A president, more than anyone else in politics, has the power to change the subject. President Clinton demonstrated that truism last week when he cut short the firestorm over his Monica Lewinsky testimony and speech by ordering cruise-missile attacks on suspected terrorist facilities in Afghanistan and Sudan.
His actions shifted the focus from his personal behavior to an external threat on which leaders of both parties and the vast majority of the American people supported Clinton's decision.
Without questioning his motives -- and I do not -- the sequence of events from Monday to Thursday of last week proved why it is almost always a mistake to discount the survival powers of a president. Even when his credibility has been badly damaged, as Clinton's clearly has been, there are circumstances he can contrive or exploit that almost compel people to support him.
Those often involve mobilization of public opinion against an unpopular foe -- as Clinton did last week in striking against Osama bin Laden, the man American authorities blame for the bombing of two U.S. embassies in Africa.
But the fights do not have to be international. A good domestic row can serve the same purpose, and an opposition party-controlled Congress is always a tempting target. In the 50 years since Harry Truman triumphed at the expense of the "good-for-nothing, do-nothing 80th Congress," his example never has been forgotten.
About two hours before Clinton announced the retaliatory strikes, I was sitting in a restaurant in this old, industrial town outside Chicago with Rep. Jerry Weller, the president of the famous Republican House class of 1994. Like all his colleagues, he is acutely conscious that a shift of only 11 seats this November could cost them their majority.
Musing on the fallout from the Lewinsky scandal, Weller said: "I wonder if this will cause the president to take greater risks, to challenge Congress, to use his veto power to force a shutdown of government and divert the voters from his own problems. He might pick a couple popular issues and try to rally support for himself."

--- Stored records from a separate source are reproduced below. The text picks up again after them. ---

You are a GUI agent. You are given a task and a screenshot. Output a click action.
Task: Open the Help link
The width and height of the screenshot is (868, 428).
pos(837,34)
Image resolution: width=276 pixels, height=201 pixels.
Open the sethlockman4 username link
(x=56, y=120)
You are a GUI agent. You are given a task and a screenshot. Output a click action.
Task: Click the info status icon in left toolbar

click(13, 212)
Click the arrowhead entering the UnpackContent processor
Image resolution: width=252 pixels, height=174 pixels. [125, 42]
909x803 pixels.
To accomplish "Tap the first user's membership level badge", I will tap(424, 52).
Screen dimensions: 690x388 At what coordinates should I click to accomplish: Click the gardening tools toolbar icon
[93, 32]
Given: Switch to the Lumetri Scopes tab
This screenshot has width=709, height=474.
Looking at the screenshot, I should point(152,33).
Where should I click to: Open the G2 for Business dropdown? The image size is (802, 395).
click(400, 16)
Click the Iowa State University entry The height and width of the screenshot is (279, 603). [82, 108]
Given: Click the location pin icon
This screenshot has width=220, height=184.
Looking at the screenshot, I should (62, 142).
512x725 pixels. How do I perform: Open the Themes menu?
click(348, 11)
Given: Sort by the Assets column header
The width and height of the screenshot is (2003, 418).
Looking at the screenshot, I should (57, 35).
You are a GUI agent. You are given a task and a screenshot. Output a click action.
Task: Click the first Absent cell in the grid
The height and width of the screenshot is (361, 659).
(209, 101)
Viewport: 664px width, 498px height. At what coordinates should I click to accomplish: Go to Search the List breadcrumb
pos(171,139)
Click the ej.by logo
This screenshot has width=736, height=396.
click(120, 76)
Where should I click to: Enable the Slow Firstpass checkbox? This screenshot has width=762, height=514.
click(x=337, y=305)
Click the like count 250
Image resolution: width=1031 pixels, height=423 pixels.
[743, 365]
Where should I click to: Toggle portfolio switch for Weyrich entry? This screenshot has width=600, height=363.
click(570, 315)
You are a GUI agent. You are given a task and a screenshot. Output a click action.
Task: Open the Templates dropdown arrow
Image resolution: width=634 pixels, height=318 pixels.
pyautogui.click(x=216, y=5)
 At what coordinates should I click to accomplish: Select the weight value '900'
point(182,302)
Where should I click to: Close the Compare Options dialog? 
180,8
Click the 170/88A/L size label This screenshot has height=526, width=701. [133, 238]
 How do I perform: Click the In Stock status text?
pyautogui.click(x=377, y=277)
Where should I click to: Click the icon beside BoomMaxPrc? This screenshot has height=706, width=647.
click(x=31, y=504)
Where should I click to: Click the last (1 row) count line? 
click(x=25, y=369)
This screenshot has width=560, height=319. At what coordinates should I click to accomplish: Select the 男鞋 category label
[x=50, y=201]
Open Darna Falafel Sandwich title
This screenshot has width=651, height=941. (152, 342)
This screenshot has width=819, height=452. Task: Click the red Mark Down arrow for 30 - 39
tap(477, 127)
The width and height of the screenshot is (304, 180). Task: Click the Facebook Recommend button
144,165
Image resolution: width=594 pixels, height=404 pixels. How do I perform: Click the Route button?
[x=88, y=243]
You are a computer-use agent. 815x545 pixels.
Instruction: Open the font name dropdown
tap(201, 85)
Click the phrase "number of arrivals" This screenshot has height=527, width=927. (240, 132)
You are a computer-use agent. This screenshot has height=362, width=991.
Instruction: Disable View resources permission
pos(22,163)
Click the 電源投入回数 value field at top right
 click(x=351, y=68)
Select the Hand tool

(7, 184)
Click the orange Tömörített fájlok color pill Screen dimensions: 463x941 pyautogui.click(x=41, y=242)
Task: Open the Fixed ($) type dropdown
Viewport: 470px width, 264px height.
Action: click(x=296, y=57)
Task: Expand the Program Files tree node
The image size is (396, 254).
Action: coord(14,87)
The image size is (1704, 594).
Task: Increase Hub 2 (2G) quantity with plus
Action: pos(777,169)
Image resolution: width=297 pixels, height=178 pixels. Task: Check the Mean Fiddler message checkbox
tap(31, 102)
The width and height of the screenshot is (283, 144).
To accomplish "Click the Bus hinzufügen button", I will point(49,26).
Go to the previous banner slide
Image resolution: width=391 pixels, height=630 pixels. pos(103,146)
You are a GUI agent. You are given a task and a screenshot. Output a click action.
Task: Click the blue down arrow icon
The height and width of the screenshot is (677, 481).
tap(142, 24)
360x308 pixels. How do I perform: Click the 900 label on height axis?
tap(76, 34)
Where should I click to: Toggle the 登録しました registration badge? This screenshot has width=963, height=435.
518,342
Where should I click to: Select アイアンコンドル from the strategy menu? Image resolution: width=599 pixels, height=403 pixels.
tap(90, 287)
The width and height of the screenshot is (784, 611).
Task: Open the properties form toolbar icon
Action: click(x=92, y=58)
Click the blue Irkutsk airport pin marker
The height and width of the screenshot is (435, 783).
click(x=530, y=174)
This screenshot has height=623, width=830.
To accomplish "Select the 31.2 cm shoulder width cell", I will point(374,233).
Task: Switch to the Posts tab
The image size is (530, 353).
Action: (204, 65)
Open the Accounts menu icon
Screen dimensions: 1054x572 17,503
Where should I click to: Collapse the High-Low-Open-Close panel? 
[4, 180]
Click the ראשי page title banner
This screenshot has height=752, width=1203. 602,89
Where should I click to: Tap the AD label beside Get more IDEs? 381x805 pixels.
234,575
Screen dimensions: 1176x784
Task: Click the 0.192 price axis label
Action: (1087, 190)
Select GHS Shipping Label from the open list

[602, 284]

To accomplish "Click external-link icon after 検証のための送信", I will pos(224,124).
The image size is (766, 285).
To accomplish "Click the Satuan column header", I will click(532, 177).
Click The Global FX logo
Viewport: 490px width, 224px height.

The scenario on which Weller speculated is hardly new. In the winter of 1995-96, when his job rating was much lower, Clinton forced exactly that kind of governmental crisis. He convinced the public he was fighting to save Medicare from the new GOP majority on Capitol Hill, and saddled the Republicans with blame for the shutdown. It was a key step in his rehabilitation and eventual re-election.
There is no shortage of issues he could use. Almost every appropriations bill now working its way through Congress contains provisions obnoxious to Clinton. Measures that commanded strong popular support when he introduced them in last January's State of the Union Address -- expansion of Medicare, help for school construction, curbs on tobacco -- have been shelved by Congress. He could easily find a pretext for vetoing the bills that would keep the government running beyond the Oct. 1 start of the new fiscal year and demand that Congress stay in Washington, rather than go home to campaign.
The Republican plan to meet this challenge is twofold: Republican National Committee Chairman Jim Nicholson is already airing ads telling voters Clinton will be to blame if the government shuts down. And GOP leaders plan to respond to vetoes of individual appropriations bills by passing a measure to keep all federal departments operating at current levels -- and daring Clinton to reject it.
It could become a high-stakes gamble for both sides. Clinton's job approval is high -- 12 points higher than it was when he went into that 1995 showdown with Congress. But seven in 10 voters in the latest Washington Post-ABC News poll say he is not honest or trustworthy. Would they believe he was fighting for their welfare, not his own survival?
On the other side, the Republican Congress stands far better with the public than it did in November 1995, when the shutdown fight last loomed. Then, 68 percent disapproved of its job performance, while only 27 percent approved. Now, it's 55 percent to 39 percent approval.
Add in the uncertainty over the timing and contents of independent counsel Kenneth Starr's report to Congress, and you have the makings of high drama this autumn.